====== TEXT PROVIDED ======

This invention relates to a method of preparing collagen-containing tissues for use as surgically implantable prostheses such as ligament or tendon replacements and to the protheses made by such a method.
Collagen in the form of fibers represents the most abundant animal protein in mammals; it accounts for over 30% of all proteins. After being manufactured by the cells, the collagen molecules assemble into very characteristic fibrils. These fibrils vary in diameter from tissue to tissue and with the species and age of the animal. In general they range in diameters between 50 and 400 nanometers and are packed into larger bundles which we call fibers. Between these fibrils and fibers lies an interfibrillar material described in the earlier literature as the "ground substance" which we now believe to be composed of a highly organized network of negatively charged polysaccharides and associated polypeptides referred to as proteoglycans. In some structures, such as in tendons, the bundles of collagen fibers are surrounded by a thin connective tissue network which has not been well characterized biochemically. This composite of collagen and proteoglycans is responsible for the structural integrity of the supportive structures of the body such as skin, bone, tendons, blood vessels, etc. Cross-links between the collagen molecules within the fibrils are a prerequisite for these to be able to withstand the physical stresses to which they are subjected. In humans and animals these cross-links are generated by a rather complicated series of intracellular and extracellular events which generate reactive groups on the surface of the collagen molecules. These proceed to form intramolecular and intermolecular cross-links after the molecules assemble in the extracellular space.

====== DATASET ======

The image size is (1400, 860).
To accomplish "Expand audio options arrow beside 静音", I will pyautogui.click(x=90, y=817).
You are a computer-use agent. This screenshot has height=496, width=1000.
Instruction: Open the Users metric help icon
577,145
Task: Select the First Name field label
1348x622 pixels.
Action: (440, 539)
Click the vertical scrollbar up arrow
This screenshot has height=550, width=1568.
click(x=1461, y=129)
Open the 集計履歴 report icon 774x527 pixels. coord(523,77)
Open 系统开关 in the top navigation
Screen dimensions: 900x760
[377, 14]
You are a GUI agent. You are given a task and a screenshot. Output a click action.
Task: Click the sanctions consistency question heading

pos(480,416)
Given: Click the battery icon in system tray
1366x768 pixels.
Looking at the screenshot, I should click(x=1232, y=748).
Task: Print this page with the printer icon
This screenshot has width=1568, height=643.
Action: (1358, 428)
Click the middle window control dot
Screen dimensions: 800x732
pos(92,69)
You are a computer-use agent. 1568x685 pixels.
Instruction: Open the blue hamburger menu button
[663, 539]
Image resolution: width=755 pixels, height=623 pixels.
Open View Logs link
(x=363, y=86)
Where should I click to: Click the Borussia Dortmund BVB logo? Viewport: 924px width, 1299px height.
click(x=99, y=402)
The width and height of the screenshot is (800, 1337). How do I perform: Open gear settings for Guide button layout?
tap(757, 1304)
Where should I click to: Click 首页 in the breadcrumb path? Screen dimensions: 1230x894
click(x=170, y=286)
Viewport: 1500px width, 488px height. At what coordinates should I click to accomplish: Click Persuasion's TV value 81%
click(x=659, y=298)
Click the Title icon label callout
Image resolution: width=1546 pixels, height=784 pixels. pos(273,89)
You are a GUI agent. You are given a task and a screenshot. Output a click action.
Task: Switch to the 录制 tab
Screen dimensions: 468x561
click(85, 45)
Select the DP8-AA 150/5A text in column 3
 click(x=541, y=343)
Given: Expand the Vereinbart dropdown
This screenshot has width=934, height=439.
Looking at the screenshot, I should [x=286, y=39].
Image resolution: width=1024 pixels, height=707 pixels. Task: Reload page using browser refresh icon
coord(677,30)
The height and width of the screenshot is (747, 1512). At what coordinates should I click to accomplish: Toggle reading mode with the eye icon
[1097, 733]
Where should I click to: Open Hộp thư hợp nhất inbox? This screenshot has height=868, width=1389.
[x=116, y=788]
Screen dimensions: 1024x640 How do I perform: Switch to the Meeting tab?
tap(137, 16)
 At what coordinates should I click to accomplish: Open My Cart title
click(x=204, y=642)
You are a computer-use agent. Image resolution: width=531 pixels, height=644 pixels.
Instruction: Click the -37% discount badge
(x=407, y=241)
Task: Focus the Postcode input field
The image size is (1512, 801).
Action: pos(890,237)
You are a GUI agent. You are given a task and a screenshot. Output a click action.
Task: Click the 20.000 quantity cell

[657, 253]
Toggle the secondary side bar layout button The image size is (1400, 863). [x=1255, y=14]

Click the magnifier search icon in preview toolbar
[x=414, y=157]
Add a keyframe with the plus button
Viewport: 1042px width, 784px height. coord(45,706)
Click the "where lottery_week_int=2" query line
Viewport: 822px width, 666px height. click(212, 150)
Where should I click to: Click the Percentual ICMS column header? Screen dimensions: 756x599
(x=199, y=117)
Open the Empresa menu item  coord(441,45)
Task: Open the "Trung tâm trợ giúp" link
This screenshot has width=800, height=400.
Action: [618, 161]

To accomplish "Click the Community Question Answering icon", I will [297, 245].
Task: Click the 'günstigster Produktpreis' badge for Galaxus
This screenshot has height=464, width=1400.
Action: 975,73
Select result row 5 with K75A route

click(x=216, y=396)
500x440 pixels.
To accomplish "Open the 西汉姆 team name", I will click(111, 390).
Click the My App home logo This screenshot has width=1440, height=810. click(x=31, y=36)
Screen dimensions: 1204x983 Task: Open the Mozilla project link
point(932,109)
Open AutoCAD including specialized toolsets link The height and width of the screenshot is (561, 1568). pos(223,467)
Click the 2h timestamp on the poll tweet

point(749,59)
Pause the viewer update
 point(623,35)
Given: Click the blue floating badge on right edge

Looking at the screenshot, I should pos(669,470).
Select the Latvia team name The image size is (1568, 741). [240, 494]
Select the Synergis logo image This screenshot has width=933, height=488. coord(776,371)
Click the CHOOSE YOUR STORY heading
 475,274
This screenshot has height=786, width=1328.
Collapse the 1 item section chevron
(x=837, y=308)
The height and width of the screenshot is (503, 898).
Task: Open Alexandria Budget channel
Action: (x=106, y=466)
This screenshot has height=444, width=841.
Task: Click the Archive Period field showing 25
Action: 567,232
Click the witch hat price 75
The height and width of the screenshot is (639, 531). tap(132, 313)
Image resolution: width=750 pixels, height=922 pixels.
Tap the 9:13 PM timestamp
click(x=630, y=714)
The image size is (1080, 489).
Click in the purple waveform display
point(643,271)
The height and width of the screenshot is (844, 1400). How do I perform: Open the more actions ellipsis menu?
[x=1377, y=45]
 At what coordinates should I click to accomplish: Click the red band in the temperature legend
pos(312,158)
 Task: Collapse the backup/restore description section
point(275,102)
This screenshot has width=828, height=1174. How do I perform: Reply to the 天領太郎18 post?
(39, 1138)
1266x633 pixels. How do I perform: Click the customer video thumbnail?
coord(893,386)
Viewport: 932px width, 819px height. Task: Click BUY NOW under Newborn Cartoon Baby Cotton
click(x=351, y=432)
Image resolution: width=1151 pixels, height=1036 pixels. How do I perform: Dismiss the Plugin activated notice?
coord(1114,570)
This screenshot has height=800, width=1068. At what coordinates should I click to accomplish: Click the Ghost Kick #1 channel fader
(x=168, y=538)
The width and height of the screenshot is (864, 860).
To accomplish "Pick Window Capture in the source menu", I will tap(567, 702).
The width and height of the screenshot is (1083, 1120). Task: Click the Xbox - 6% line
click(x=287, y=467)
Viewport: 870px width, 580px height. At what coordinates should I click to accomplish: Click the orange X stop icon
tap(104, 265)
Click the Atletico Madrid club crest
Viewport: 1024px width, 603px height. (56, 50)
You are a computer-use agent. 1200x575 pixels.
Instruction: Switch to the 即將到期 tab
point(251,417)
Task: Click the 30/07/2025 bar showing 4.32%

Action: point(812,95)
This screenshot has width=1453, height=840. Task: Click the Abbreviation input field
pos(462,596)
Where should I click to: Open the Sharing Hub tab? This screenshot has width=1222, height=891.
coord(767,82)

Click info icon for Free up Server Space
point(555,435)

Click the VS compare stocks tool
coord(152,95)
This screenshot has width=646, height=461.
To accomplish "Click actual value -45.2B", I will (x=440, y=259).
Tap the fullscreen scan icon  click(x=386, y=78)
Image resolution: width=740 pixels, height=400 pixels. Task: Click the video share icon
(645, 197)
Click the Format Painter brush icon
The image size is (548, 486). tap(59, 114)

======

WHAT TO PRODUCE:
Reproduce the collagen text from "This invention relates" up to and including "such a method.".

RESPONSE TO THIS EXERCISE:
This invention relates to a method of preparing collagen-containing tissues for use as surgically implantable prostheses such as ligament or tendon replacements and to the protheses made by such a method.